Datacenter Network Failures

Datacenter networks are subject to power failure, misconfiguration, firmware bugs, topology changes, cable damage, and malicious traffic. Their failure modes are accordingly diverse.

As Microsoft’s SIGCOMM paper suggests, redundancy does not always prevent link failure. When a power distribution unit failed and took down one of two redundant top-of-rack switches, Fog Creek lost service for a subset of customers on that rack but remained consistent and available for most users. However, the other switch in that rack also lost power for undetermined reasons. That failure isolated the two neighboring racks from each other, taking down all On Demand services.

During a planned network reconfiguration to improve reliability, Fog Creek suddenly lost access to its network.¹⁰

A network loop had formed between several switches. The gateways controlling access to the switch management network were isolated from each other, generating a split-brain scenario. Neither was accessible due to a … multi-switch BPDU (bridge protocol data unit) flood, indicating a spanning-tree flap. This is most likely what was changing the loop domain.

According to the BPDU standard, the flood should not have happened. But it did, and this deviation from the system’s assumptions resulted in two hours of total service unavailability.

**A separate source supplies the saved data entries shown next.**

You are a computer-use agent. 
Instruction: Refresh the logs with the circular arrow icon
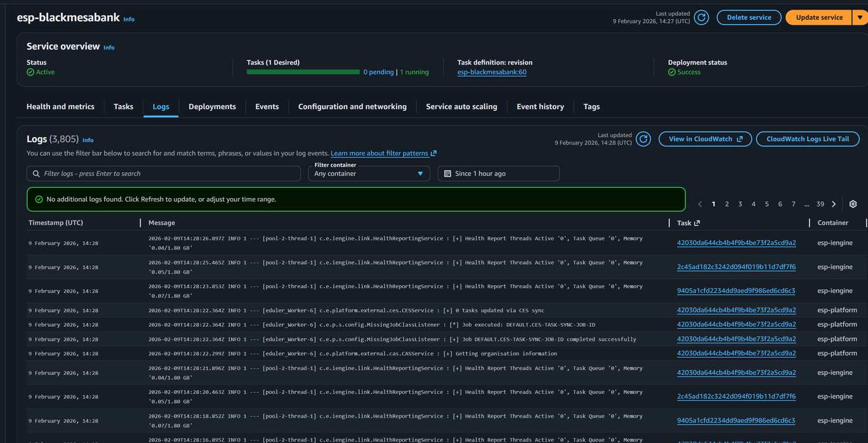643,139
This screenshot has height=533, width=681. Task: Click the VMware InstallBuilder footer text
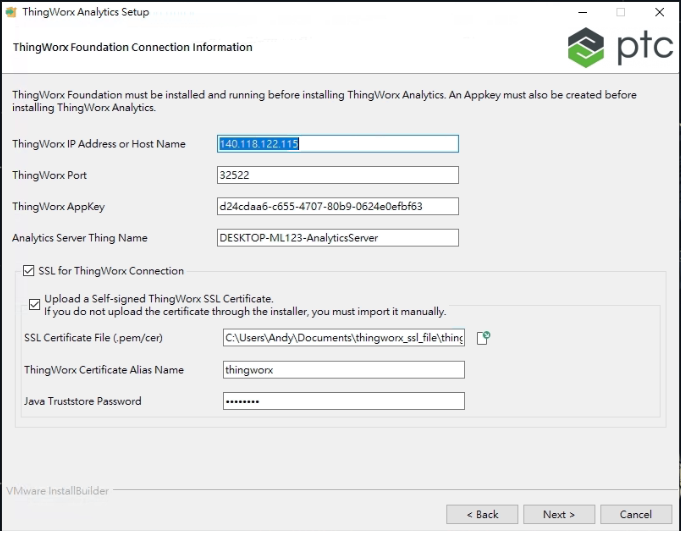56,490
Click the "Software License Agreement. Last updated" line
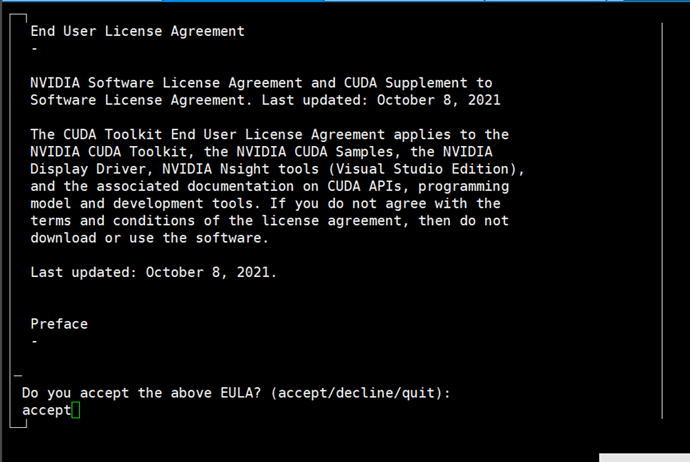The height and width of the screenshot is (462, 690). coord(265,100)
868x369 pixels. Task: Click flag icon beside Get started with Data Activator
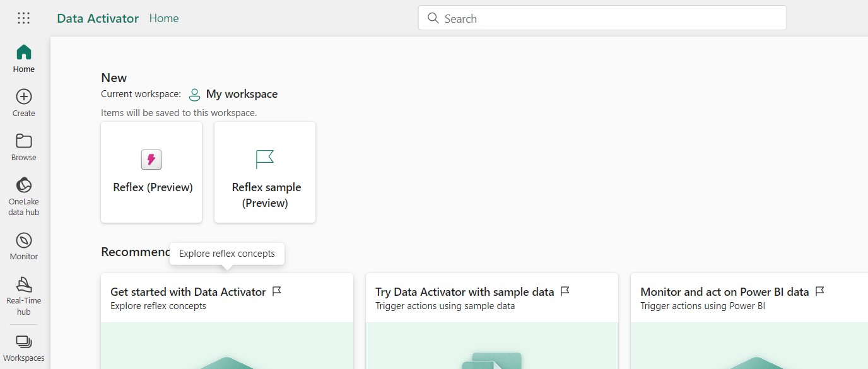pyautogui.click(x=276, y=291)
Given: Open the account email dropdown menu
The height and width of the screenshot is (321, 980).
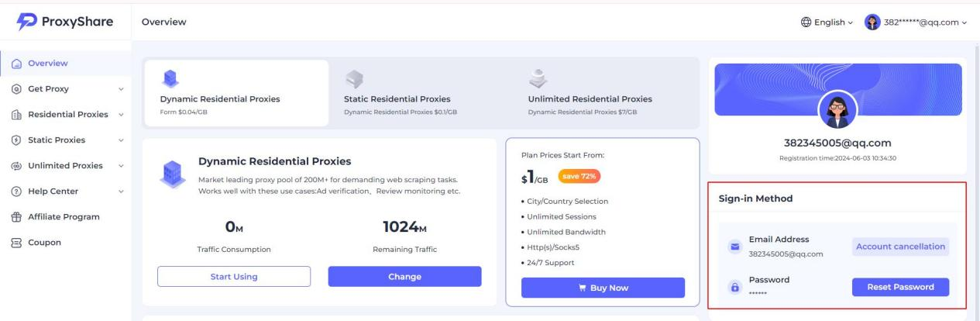Looking at the screenshot, I should click(x=917, y=22).
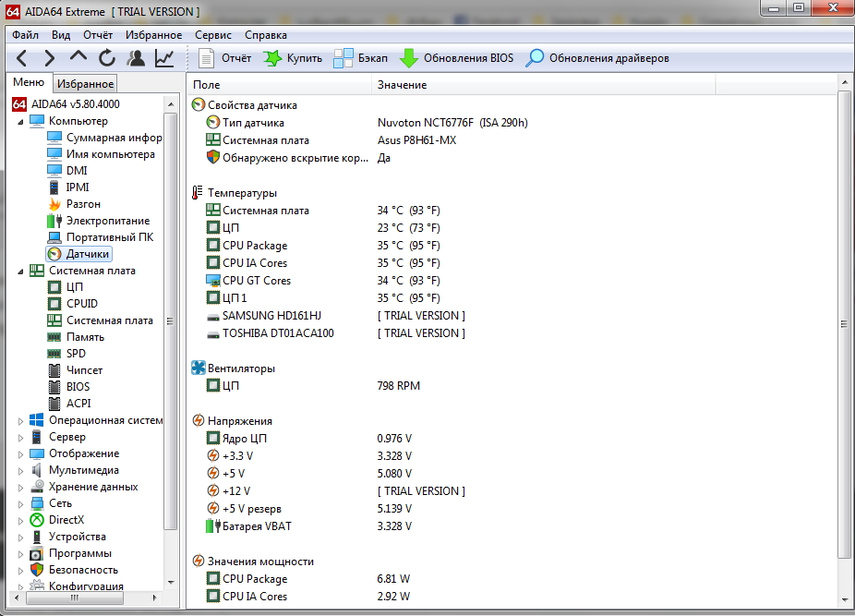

To address high latencies caused by a daisy-chained network topology, Github installed a set of aggregation switches in its datacenter (https://github.com/blog/1346-network-problems-last-friday). Despite a redundant network, the installation process resulted in bridge loops, and switches disabled links to prevent failure. This problem was quickly resolved, but later investigation revealed that many interfaces were still pegged at 100% capacity.

While that problem was under investigation, a misconfigured switch triggered aberrant automatic fault detection behavior: when one link was disabled, the fault detector disabled all links, leading to 18 minutes of downtime. The problem was traced to a firmware bug preventing switches from updating their MAC address caches correctly, forcing them to broadcast most packets to every interface.

In December 2012, a planned software update on an aggregation switch caused instability at Github (https://github.com/blog/1364-downtime-last-saturday). To collect diagnostic information, the network vendor killed a particular software agent running on one of the aggregation switches.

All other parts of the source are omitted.